What you need to do.
(1) Please rewrite the paragraph of the ExternalSorter documentation that begins "ExternalSorter is an interface" as a short bulleted list, keeping its main facts.
(2) Continue the ExternalSorter documentation from the point where it stops.

Selected excerpt.
DiskSorterOptions holds the optional parameters for DiskSorter.
type ExternalSorter ¶
type ExternalSorter interface { // NewWriter creates a new writer for writing key-value pairs before sorting. // If the sorter starts sorting or is already sorted, it will return an error. // // Multiple writers can be opened and used concurrently. NewWriter(ctx context.Context) (Writer, error) // Sort sorts the key-value pairs written by the writer. // It should be called after all open writers are closed. // // Implementations should guarantee that Sort() is idempotent and atomic. // If it returns an error, or process is killed during Sort(), the sorter should be able // to recover from the error or crash, and the external storage should not be corrupted. Sort(ctx context.Context) error // IsSorted returns true if the sorter is already sorted, iterators are ready to create. IsSorted() bool // NewIterator creates a new iterator for iterating over the key-value pairs after sorting. // If the sorter is not sorted yet, it will return an error. // // Multiple iterators can be opened and used concurrently. NewIterator(ctx context.Context) (Iterator, error) // Close releases all resources held by the sorter. It will not clean up the external storage, // so the sorter can recover from a crash. Close() error // CloseAndCleanup closes the external sorter and cleans up all resources created by the sorter. CloseAndCleanup() error }
ExternalSorter is an interface for sorting key-value pairs in external storage. The key-value pairs are sorted by the key, duplicate keys are automatically removed.

Entries provided.
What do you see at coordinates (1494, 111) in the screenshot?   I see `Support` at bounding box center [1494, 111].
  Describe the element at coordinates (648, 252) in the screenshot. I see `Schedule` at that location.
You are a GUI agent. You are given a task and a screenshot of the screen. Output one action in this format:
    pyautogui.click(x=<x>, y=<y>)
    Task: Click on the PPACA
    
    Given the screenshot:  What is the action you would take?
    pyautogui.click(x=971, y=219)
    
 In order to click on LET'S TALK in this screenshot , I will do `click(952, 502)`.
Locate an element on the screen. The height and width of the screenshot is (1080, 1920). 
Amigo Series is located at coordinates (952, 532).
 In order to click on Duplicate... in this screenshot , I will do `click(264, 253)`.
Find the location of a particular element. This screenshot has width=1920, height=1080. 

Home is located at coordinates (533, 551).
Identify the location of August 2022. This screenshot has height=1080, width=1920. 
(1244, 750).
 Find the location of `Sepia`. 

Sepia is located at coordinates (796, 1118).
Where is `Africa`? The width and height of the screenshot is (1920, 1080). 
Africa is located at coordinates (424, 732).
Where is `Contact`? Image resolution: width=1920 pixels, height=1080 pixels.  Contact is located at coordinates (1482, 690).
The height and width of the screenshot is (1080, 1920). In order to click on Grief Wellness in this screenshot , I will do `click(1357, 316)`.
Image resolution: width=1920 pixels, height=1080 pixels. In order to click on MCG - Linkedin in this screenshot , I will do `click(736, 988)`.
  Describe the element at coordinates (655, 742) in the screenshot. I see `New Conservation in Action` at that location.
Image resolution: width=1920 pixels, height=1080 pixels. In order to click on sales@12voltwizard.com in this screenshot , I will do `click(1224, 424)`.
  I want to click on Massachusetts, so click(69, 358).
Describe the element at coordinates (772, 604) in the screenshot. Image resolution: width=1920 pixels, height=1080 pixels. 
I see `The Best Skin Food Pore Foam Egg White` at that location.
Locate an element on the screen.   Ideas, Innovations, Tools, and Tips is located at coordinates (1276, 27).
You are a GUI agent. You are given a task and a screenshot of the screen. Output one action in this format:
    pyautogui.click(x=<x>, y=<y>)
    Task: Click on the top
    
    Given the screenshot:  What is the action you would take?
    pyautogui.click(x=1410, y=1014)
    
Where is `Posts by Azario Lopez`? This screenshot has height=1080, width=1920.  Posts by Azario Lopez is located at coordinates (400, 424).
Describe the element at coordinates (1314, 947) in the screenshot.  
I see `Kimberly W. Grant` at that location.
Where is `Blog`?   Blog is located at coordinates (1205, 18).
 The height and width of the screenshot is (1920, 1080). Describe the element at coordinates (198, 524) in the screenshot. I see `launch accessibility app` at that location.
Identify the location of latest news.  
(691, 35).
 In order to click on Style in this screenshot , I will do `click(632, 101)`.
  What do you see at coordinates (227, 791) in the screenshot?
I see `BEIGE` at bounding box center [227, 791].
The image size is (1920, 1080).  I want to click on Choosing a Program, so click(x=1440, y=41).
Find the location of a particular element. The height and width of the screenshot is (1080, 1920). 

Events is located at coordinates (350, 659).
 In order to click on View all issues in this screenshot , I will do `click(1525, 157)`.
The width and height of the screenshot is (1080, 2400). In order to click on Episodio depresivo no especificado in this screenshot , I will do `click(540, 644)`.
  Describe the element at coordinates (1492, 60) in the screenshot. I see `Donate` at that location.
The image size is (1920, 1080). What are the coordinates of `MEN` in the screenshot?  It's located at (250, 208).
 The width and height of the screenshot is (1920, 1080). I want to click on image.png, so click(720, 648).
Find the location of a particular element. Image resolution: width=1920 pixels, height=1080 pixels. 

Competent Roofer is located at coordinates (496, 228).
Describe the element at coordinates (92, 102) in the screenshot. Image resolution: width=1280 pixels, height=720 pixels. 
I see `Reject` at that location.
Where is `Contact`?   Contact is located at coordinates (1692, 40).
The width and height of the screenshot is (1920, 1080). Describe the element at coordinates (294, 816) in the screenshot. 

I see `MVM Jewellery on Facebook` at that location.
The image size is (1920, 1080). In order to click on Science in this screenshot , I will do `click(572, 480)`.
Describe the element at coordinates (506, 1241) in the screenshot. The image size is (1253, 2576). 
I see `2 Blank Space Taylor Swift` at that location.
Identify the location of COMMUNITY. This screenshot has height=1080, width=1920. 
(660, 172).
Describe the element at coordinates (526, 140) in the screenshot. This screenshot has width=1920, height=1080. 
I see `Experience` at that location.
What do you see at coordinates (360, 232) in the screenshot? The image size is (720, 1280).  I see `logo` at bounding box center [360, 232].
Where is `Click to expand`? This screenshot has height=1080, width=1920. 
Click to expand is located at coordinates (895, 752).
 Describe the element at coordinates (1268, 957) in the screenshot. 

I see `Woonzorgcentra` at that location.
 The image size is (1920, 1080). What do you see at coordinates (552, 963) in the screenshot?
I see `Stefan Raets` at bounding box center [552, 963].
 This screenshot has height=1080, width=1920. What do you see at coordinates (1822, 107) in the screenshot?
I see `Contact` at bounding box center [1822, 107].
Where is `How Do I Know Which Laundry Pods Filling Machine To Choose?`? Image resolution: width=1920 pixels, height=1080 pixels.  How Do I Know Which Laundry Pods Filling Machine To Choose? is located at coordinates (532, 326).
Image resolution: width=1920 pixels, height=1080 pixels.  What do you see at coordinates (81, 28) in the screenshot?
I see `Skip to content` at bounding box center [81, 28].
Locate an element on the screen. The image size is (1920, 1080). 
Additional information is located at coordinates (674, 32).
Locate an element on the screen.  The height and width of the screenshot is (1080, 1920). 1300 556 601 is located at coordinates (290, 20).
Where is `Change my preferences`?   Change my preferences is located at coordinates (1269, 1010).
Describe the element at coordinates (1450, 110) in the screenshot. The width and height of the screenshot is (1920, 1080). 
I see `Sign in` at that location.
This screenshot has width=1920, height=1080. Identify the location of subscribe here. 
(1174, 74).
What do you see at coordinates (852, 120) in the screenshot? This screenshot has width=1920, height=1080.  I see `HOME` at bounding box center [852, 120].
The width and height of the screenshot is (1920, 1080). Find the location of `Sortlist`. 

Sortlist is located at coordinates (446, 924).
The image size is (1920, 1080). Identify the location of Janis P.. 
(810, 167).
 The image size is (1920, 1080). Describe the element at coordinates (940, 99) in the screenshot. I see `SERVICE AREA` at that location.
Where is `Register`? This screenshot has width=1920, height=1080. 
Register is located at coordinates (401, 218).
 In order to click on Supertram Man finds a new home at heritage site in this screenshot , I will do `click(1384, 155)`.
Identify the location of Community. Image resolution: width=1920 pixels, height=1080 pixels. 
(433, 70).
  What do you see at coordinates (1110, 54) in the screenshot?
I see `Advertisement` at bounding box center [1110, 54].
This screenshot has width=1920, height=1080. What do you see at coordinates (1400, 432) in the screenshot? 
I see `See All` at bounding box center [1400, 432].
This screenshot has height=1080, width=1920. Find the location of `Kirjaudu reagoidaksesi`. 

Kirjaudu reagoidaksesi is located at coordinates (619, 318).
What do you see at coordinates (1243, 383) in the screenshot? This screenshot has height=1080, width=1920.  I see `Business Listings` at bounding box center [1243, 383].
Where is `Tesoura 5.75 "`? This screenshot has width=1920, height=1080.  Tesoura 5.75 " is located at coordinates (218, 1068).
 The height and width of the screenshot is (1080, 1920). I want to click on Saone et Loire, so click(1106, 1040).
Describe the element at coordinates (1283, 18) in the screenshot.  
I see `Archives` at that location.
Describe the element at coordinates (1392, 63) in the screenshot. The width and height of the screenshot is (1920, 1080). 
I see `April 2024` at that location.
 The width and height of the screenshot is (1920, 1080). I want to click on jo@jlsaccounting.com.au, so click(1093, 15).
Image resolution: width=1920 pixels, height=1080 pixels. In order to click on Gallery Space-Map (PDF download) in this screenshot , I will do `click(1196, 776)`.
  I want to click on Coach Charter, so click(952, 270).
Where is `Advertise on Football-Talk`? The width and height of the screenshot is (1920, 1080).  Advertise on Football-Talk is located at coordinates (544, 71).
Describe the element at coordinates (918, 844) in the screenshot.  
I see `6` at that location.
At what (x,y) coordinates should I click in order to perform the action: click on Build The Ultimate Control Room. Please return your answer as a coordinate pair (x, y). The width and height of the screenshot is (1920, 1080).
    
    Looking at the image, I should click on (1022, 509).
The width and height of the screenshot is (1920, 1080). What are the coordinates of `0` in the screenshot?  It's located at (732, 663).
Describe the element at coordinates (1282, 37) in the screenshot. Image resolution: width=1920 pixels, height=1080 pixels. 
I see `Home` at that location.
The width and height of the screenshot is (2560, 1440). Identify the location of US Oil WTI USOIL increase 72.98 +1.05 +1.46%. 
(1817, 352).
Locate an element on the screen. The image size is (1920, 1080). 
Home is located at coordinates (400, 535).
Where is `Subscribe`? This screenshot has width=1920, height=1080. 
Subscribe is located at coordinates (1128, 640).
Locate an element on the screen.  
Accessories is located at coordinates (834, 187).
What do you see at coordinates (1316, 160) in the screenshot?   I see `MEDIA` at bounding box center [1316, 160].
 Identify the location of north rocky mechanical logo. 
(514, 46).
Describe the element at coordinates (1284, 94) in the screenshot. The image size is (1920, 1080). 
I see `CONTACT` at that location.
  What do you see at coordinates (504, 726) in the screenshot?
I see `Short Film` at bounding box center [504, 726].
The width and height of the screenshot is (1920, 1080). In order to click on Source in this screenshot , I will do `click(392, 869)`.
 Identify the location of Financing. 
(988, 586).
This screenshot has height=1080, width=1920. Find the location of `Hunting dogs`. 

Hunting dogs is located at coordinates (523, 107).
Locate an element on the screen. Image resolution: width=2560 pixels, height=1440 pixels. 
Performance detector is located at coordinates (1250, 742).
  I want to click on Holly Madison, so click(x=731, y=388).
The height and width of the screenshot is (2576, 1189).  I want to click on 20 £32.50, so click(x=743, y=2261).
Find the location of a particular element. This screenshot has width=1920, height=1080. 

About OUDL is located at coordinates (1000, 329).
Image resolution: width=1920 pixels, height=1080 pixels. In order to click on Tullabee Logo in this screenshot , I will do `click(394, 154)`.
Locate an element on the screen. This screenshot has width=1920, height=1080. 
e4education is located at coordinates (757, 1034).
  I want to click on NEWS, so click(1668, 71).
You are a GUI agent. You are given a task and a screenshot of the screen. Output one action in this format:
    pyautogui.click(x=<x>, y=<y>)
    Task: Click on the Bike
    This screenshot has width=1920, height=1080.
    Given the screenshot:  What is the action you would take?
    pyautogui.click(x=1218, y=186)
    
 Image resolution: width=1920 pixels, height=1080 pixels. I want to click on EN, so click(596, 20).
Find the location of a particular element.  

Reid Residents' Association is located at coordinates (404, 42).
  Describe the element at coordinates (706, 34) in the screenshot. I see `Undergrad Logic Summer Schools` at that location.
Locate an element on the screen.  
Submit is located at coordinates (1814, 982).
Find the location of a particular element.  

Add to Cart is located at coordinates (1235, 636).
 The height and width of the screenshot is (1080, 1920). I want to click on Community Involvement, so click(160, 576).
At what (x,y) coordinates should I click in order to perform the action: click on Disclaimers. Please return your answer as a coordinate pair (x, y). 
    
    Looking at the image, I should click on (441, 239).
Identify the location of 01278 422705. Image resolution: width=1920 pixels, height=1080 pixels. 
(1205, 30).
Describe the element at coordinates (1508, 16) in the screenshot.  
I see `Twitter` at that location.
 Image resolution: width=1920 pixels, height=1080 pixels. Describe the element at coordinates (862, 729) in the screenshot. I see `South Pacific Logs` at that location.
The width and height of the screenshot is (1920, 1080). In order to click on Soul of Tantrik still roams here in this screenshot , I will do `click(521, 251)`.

Task-by-task results.
(1)
- Interface for sorting key-value pairs in external storage
- Pairs are sorted by key
- Duplicate keys are removed automatically

(2)
type Iterator ¶
type Iterator interface { // Seek moves the iterator to the first key-value pair whose key is greater // than or equal to the given key. Seek(key []byte) bool // First moves the iterator to the first key-value pair. First() bool // Next moves the iterator to the next key-value pair. // // Implementations must guarantee the next key is greater than the current key. Next() bool // Last moves the iterator to the last key-value pair. Last() bool // Valid returns true if the iterator is positioned at a valid key-value pair. Valid() bool // Error returns the error, if any, that was encountered during iteration. Error() error // UnsafeKey returns the key of the current key-value pair, without copying. // The memory is only valid until the next call to change the iterator. UnsafeKey() []byte // UnsafeValue returns the value of the current key-value pair, without copying. // The memory is only valid until the next call to change the iterator. UnsafeValue() []byte // Close releases all resources held by the iterator. Close() error }
Iterator is an interface for iterating over the key-value pairs after sorting.
type Writer ¶
type Writer interface { // Put adds a key-value pair to the writer. // // Implementations must not modify or retain slices passed to Put(). Put(key, value []byte) error // Flush flushes all buffered key-value pairs to the external sorter. // the writer can be reused after calling Flush(). Flush() error // Close flushes all buffered key-value pairs to the external sorter, // and releases all resources held by the writer. Close() error }
Writer is an interface for writing key-value pairs to the external sorter.